The Nineteenth Century was a British monthly literary magazine founded in 1877 by Sir James Knowles. Many of the early contributors to The Nineteenth Century were members of the Metaphysical Society. The journal was intended to publish debate by leading intellectuals.[1]

In 1900, the first recorded reference to the 'Middle East', attributed to Thomas Edward Gordon, is published in the magazine article The Problem of the Middle East.[2]

In 1901, the title was changed to The Nineteenth Century and After. In October 1933, the magazine ran a review of H. G. Wells' work by Gerald Heard.[3] Its title was subsequently changed again to The Twentieth Century in 1951. It was published until 1972. The magazine notably asserted, shortly before the outbreak of World War I in 1914, that, "The only court in which nations' issues can and will be tried is the court of God, which is war."[4]

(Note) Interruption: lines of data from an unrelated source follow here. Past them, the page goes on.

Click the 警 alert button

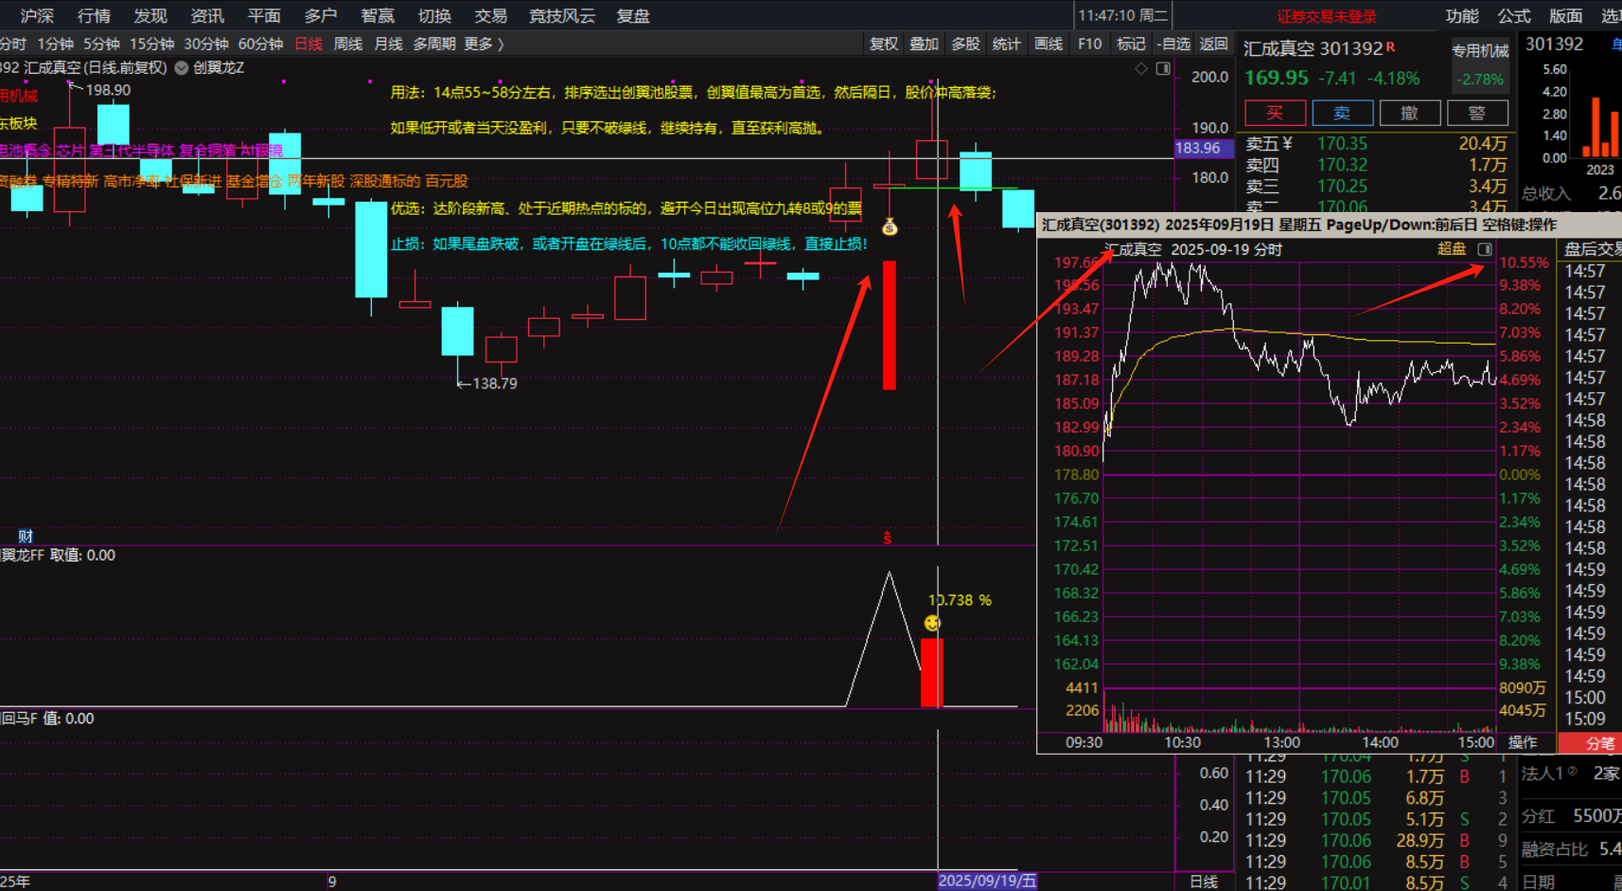[1476, 113]
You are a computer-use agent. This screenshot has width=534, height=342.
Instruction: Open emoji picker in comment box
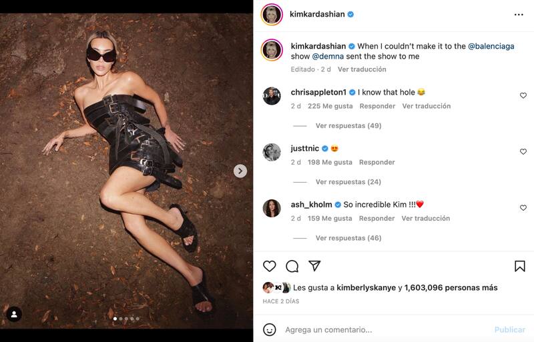(270, 329)
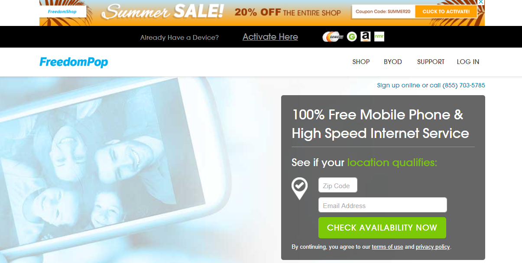Screen dimensions: 522x263
Task: Click CHECK AVAILABILITY NOW button
Action: click(x=382, y=228)
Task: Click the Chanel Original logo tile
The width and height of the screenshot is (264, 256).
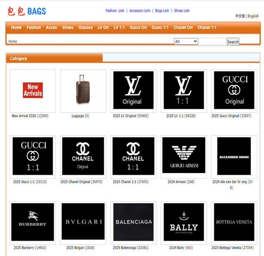Action: pyautogui.click(x=83, y=156)
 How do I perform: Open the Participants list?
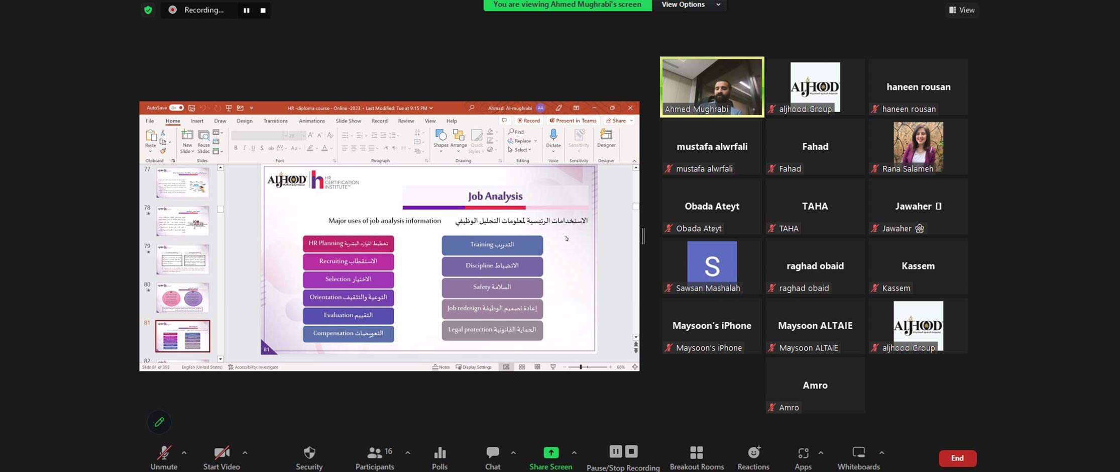click(375, 457)
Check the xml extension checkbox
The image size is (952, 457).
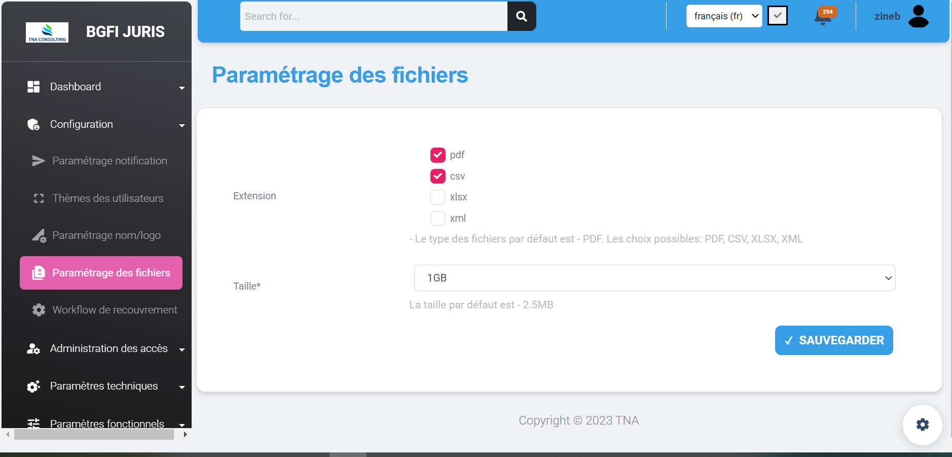437,218
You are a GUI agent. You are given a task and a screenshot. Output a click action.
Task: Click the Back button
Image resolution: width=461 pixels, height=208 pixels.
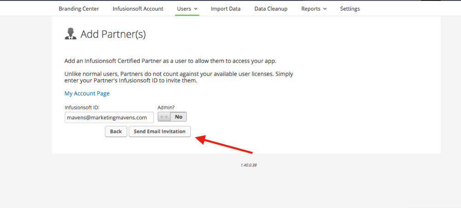116,131
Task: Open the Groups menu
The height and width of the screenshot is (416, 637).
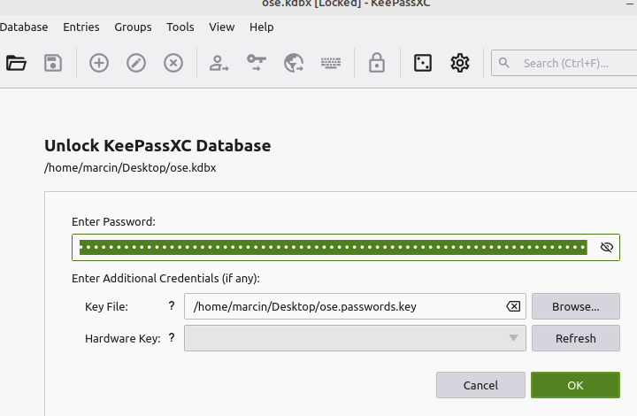Action: pyautogui.click(x=133, y=27)
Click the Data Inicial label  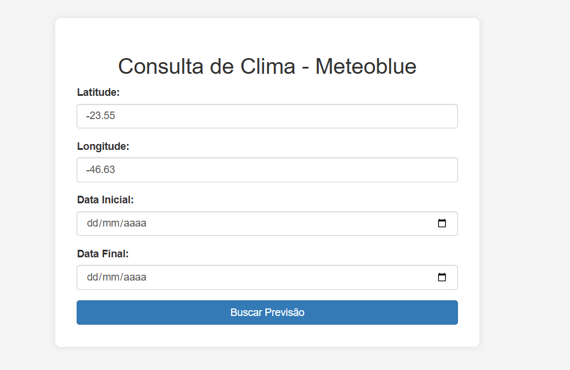pyautogui.click(x=106, y=200)
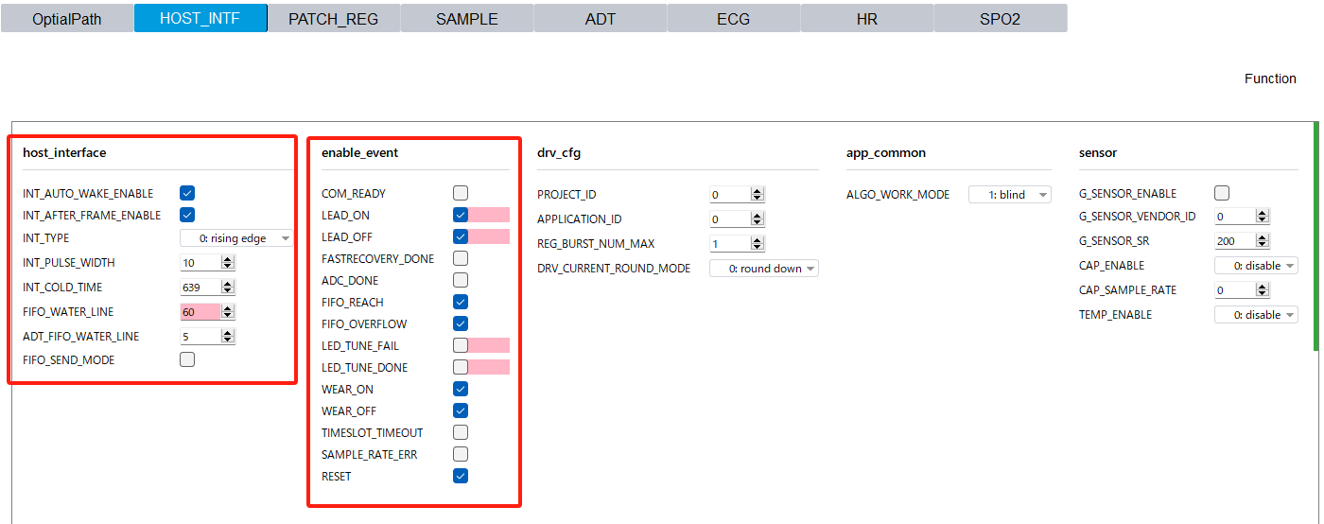Switch to the ECG tab
The height and width of the screenshot is (524, 1324).
click(734, 19)

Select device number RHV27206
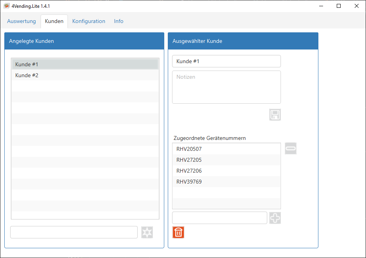pyautogui.click(x=226, y=171)
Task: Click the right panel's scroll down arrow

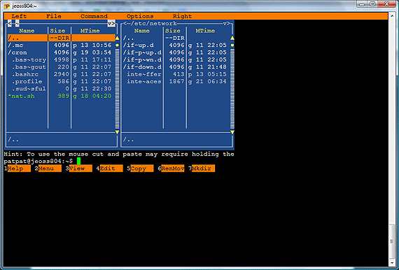Action: pyautogui.click(x=232, y=132)
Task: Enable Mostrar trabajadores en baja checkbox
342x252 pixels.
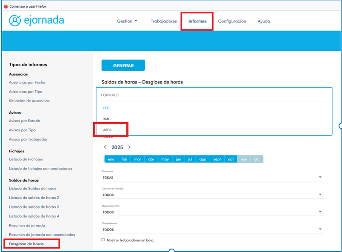Action: (x=103, y=240)
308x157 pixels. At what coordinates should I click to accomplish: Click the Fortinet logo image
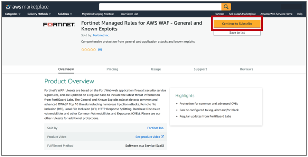59,25
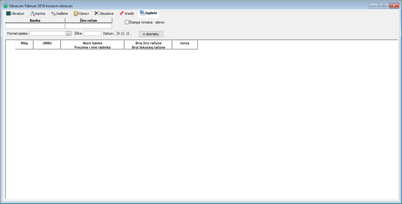Click the Isplate tab icon
Screen dimensions: 402x204
point(142,13)
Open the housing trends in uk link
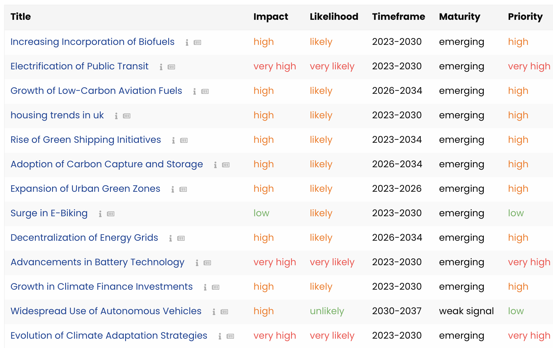The image size is (553, 348). 57,115
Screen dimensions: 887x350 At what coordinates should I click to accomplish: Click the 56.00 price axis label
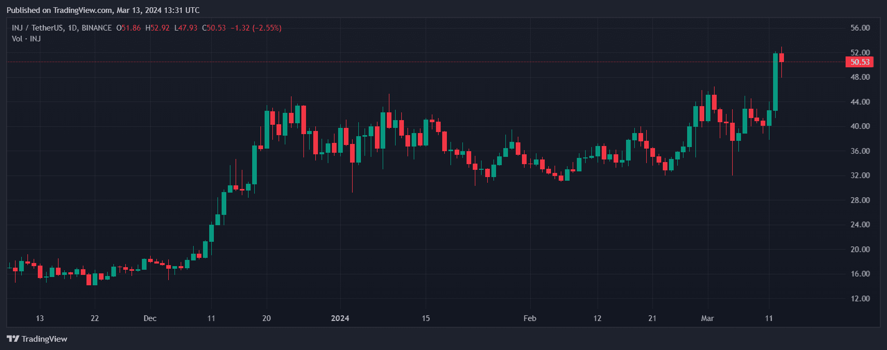point(860,28)
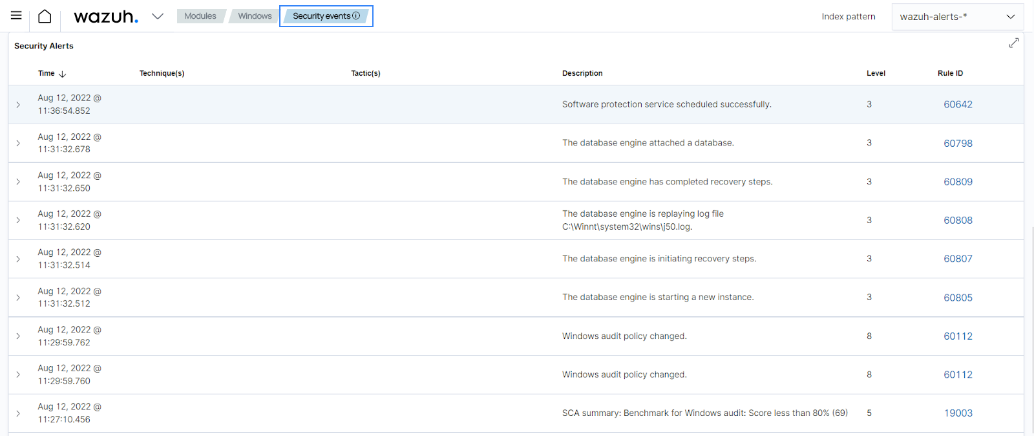Viewport: 1034px width, 436px height.
Task: Open rule ID 60808 link
Action: pyautogui.click(x=958, y=220)
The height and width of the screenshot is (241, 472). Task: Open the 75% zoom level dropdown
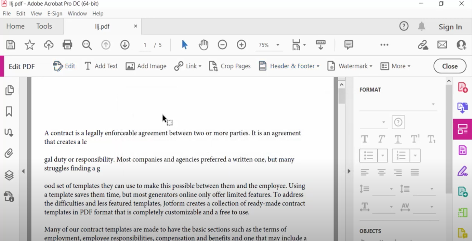tap(278, 45)
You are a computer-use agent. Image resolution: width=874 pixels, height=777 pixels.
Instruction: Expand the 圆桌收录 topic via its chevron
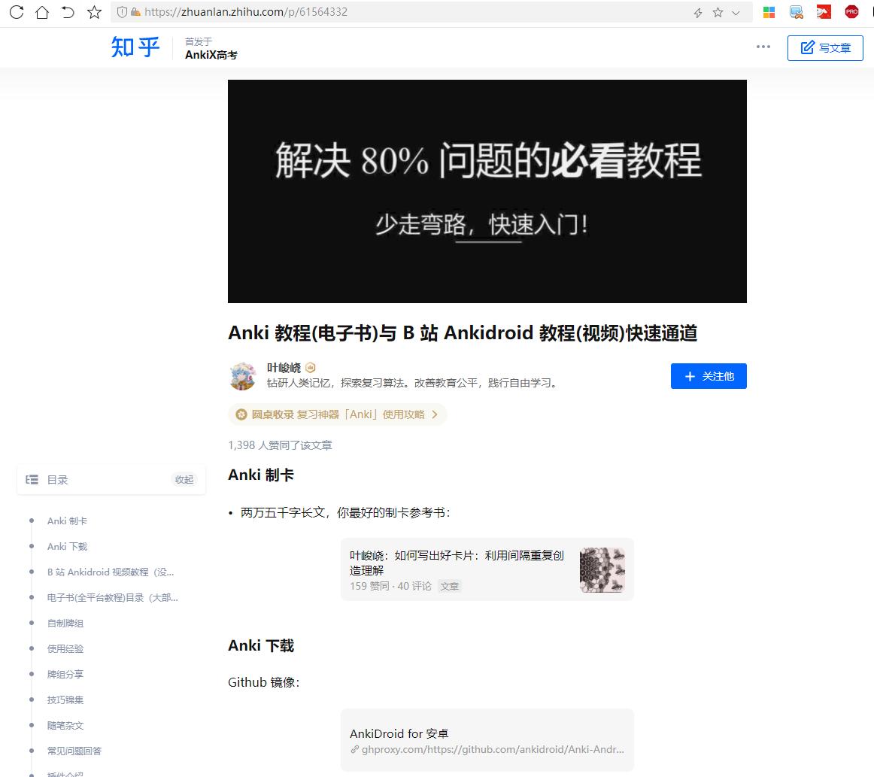point(432,414)
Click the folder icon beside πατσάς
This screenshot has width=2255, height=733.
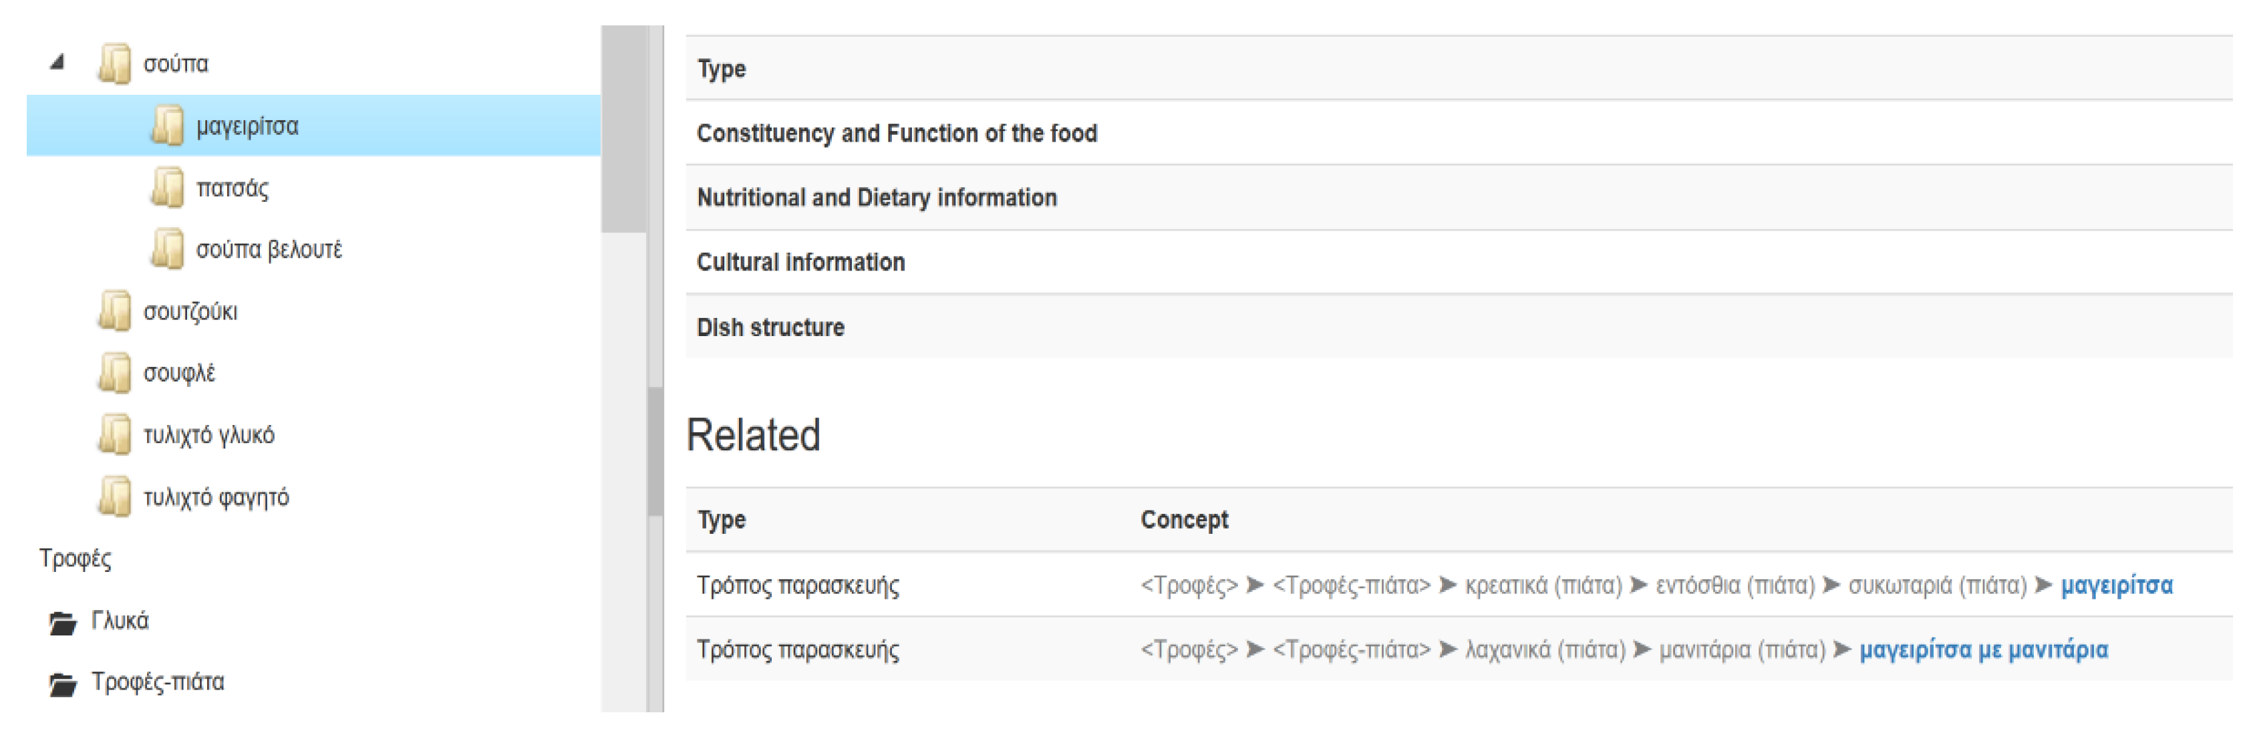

  1. ^ Virginia Zimmerman, “The Weird Message from the Past”: Material Epistemologies of Past, Present, and Future in the Nineteenth Century”. Victorian Periodicals Review, Volume 42, Number 2, Summer 2009.
  2. ^ Gordon, Thomas Edward (Jan–June 1900). Knowles, James, ed. "The Problem of the Middle East". The Nineteenth Century: a Monthly Review. London: Lowe, Marston & Company: 413.
  3. ^ "Mr. Wells' Apocalypse" by Gerald Heard. The Nineteenth Century, October 1933. Reprinting in The H.G. Wells Scrapbook by Peter Haining. London : New English Library, 1978. ISBN 0450037789 (pp. 108-114).
  4. ^ The Oxford History of Modern War by Charles Townshend, 2nd Edition. 1985. pp. 83–84.